That’s where we are. You’ve read the materials that I’ve had on enrollment. There is this question about enrollment. It’s another one of those things that we have to be very careful about. In the testimony that I provided to the City Council I did a little chart that showed the tuition increases of the early 1990’s, we had three in a row, and every year enrollment increased. Every single year after a tuition increase enrollment went up. Imagine that. And the reason I say imagine that is because of course everybody assumes that enrollment goes down when you increase tuition. Enrollment did go down in 1995 after there was a tuition increase, which is steep but not quite that much steeper than the ones in the early 1990’s and there was also a decrease in financial aid that may have contributed to it, or there was just a really robust economy that contributed to the enrollment loss. Nobody really knows. It could have been in the early 1990’s when enrollment went up three years in a row because we had a really bad economy, so it didn’t really matter what the tuition was. And of course this year we have 11,000 new students in this University over last year. How did that happen? Yes, we’re in the mist of an advertising blitz but when you go up 11,000 students in one year there are lots of forces that are shaping that, not the least of which to mention is who’s graduating from high school, what the demographics are.

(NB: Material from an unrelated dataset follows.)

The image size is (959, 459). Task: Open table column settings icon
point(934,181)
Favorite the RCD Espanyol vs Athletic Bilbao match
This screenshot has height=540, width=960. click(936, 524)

I know Dean Savage is here and he probably knows that enrollment is also related to graduation rates. So there are many forces. So when the Chancellor said "I don’t know" he doesn’t know. And I can probably speculate that it would probably go up because the economy has tanked and people will say "what does it matter." But I’ll let you know now it will probably go down no matter what happens because I can’t imagine how you could sustain the kind of growth we’ve sustained in the current year. So if we go from 208,000 where we are right now, to 200,600 and lose 2,000 what are we going to say, "it was because of a tuition increase?" I will predict right now that it will go down because how on earth do you generate that rate of growth. So be very careful because it’s probably going to go down no matter what and it will all be blamed on some tuition increase. We just need to be very careful about that.

I’m going to stop there because I think that’s a quick review and then we could just open it up.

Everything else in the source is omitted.